- _SUPPLIED DATA_:
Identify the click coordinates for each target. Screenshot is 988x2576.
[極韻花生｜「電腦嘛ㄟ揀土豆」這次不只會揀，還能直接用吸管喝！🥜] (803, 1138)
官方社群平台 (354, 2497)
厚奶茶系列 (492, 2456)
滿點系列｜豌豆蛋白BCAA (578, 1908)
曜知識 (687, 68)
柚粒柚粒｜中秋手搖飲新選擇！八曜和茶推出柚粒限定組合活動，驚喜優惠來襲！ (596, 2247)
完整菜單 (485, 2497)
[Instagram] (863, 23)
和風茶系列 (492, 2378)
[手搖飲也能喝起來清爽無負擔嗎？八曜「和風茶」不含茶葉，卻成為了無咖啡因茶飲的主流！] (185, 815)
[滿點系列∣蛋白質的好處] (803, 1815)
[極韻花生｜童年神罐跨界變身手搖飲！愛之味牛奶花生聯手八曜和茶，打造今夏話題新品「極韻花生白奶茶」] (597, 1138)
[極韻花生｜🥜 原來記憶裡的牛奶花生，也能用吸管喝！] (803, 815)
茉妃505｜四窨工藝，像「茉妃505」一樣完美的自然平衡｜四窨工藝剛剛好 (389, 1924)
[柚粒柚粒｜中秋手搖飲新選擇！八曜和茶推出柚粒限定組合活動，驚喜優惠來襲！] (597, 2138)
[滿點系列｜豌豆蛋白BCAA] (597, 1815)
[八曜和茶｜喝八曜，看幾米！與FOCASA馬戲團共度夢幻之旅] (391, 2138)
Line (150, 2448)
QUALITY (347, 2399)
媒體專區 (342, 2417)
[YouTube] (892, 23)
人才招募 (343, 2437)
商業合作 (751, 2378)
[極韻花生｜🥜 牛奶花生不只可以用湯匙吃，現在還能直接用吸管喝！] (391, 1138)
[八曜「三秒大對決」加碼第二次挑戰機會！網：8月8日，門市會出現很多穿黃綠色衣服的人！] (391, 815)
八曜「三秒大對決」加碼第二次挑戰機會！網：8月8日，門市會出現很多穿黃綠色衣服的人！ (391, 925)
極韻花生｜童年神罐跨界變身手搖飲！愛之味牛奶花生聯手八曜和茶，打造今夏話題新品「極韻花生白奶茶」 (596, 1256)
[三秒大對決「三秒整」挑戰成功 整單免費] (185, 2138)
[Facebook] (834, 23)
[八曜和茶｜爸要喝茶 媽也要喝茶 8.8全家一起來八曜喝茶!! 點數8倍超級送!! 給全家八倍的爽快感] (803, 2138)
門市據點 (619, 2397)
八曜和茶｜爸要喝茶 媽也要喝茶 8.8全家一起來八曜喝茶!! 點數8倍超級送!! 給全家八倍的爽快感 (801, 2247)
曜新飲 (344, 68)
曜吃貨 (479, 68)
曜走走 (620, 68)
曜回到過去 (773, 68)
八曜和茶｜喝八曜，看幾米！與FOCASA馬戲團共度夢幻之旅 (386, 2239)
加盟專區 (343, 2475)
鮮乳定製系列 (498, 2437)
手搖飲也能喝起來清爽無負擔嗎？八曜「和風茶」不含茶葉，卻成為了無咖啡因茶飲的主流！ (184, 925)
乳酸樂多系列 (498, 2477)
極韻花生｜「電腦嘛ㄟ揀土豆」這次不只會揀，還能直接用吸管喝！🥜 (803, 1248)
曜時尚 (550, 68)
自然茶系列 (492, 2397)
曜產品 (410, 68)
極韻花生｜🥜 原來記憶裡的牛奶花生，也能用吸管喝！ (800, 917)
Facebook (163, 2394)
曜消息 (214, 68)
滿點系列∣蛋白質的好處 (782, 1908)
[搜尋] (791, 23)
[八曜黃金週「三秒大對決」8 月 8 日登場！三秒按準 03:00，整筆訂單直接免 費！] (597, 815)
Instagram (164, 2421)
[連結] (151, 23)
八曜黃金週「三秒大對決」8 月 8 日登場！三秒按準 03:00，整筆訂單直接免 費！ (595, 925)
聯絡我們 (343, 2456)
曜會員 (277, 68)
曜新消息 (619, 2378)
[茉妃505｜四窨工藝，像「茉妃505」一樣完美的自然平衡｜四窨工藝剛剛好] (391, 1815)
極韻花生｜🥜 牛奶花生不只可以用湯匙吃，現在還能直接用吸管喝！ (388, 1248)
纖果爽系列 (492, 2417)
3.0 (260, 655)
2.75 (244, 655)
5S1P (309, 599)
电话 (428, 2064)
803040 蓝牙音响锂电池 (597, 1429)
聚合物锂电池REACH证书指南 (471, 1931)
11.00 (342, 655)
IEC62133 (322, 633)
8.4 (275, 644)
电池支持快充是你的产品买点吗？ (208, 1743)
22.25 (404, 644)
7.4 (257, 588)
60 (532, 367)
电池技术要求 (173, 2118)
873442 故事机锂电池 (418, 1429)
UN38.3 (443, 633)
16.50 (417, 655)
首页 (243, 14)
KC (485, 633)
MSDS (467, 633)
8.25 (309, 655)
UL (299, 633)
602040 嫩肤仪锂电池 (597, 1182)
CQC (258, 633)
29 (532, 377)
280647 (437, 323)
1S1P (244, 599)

- _EXERCISE_:
Print all of the entries again, exactly as written.

- _WRITTEN REPLY_:
Identify the click coordinates for each target. Screenshot is 988x2576.
[極韻花生｜「電腦嘛ㄟ揀土豆」這次不只會揀，還能直接用吸管喝！🥜] (803, 1138)
官方社群平台 (354, 2497)
厚奶茶系列 (492, 2456)
滿點系列｜豌豆蛋白BCAA (578, 1908)
曜知識 (687, 68)
柚粒柚粒｜中秋手搖飲新選擇！八曜和茶推出柚粒限定組合活動，驚喜優惠來襲！ (596, 2247)
完整菜單 (485, 2497)
[Instagram] (863, 23)
和風茶系列 (492, 2378)
[手搖飲也能喝起來清爽無負擔嗎？八曜「和風茶」不含茶葉，卻成為了無咖啡因茶飲的主流！] (185, 815)
[滿點系列∣蛋白質的好處] (803, 1815)
[極韻花生｜童年神罐跨界變身手搖飲！愛之味牛奶花生聯手八曜和茶，打造今夏話題新品「極韻花生白奶茶」] (597, 1138)
[極韻花生｜🥜 原來記憶裡的牛奶花生，也能用吸管喝！] (803, 815)
茉妃505｜四窨工藝，像「茉妃505」一樣完美的自然平衡｜四窨工藝剛剛好 (389, 1924)
[柚粒柚粒｜中秋手搖飲新選擇！八曜和茶推出柚粒限定組合活動，驚喜優惠來襲！] (597, 2138)
[滿點系列｜豌豆蛋白BCAA] (597, 1815)
[八曜和茶｜喝八曜，看幾米！與FOCASA馬戲團共度夢幻之旅] (391, 2138)
Line (150, 2448)
QUALITY (347, 2399)
媒體專區 (342, 2417)
[YouTube] (892, 23)
人才招募 (343, 2437)
商業合作 (751, 2378)
[極韻花生｜🥜 牛奶花生不只可以用湯匙吃，現在還能直接用吸管喝！] (391, 1138)
[八曜「三秒大對決」加碼第二次挑戰機會！網：8月8日，門市會出現很多穿黃綠色衣服的人！] (391, 815)
八曜「三秒大對決」加碼第二次挑戰機會！網：8月8日，門市會出現很多穿黃綠色衣服的人！ (391, 925)
極韻花生｜童年神罐跨界變身手搖飲！愛之味牛奶花生聯手八曜和茶，打造今夏話題新品「極韻花生白奶茶」 (596, 1256)
[三秒大對決「三秒整」挑戰成功 整單免費] (185, 2138)
[Facebook] (834, 23)
[八曜和茶｜爸要喝茶 媽也要喝茶 8.8全家一起來八曜喝茶!! 點數8倍超級送!! 給全家八倍的爽快感] (803, 2138)
門市據點 (619, 2397)
八曜和茶｜爸要喝茶 媽也要喝茶 8.8全家一起來八曜喝茶!! 點數8倍超級送!! 給全家八倍的爽快感 (801, 2247)
曜新飲 (344, 68)
曜吃貨 (479, 68)
曜走走 (620, 68)
曜回到過去 (773, 68)
八曜和茶｜喝八曜，看幾米！與FOCASA馬戲團共度夢幻之旅 (386, 2239)
加盟專區 (343, 2475)
鮮乳定製系列 (498, 2437)
手搖飲也能喝起來清爽無負擔嗎？八曜「和風茶」不含茶葉，卻成為了無咖啡因茶飲的主流！ (184, 925)
乳酸樂多系列 (498, 2477)
極韻花生｜「電腦嘛ㄟ揀土豆」這次不只會揀，還能直接用吸管喝！🥜 (803, 1248)
曜時尚 (550, 68)
自然茶系列 (492, 2397)
曜產品 (410, 68)
極韻花生｜🥜 原來記憶裡的牛奶花生，也能用吸管喝！ (800, 917)
Facebook (163, 2394)
曜消息 (214, 68)
滿點系列∣蛋白質的好處 (782, 1908)
[搜尋] (791, 23)
[八曜黃金週「三秒大對決」8 月 8 日登場！三秒按準 03:00，整筆訂單直接免 費！] (597, 815)
Instagram (164, 2421)
[連結] (151, 23)
八曜黃金週「三秒大對決」8 月 8 日登場！三秒按準 03:00，整筆訂單直接免 費！ (595, 925)
聯絡我們 (343, 2456)
曜會員 (277, 68)
曜新消息 (619, 2378)
[茉妃505｜四窨工藝，像「茉妃505」一樣完美的自然平衡｜四窨工藝剛剛好] (391, 1815)
極韻花生｜🥜 牛奶花生不只可以用湯匙吃，現在還能直接用吸管喝！ (388, 1248)
纖果爽系列 (492, 2417)
3.0 (260, 655)
2.75 (244, 655)
5S1P (309, 599)
电话 (428, 2064)
803040 蓝牙音响锂电池 (597, 1429)
聚合物锂电池REACH证书指南 (471, 1931)
11.00 (342, 655)
IEC62133 (322, 633)
8.4 (275, 644)
电池支持快充是你的产品买点吗？ (208, 1743)
22.25 (404, 644)
7.4 (257, 588)
60 (532, 367)
电池技术要求 (173, 2118)
873442 故事机锂电池 (418, 1429)
UN38.3 (443, 633)
16.50 (417, 655)
首页 (243, 14)
KC (485, 633)
MSDS (467, 633)
8.25 (309, 655)
UL (299, 633)
602040 嫩肤仪锂电池 (597, 1182)
CQC (258, 633)
29 (532, 377)
280647 (437, 323)
1S1P (244, 599)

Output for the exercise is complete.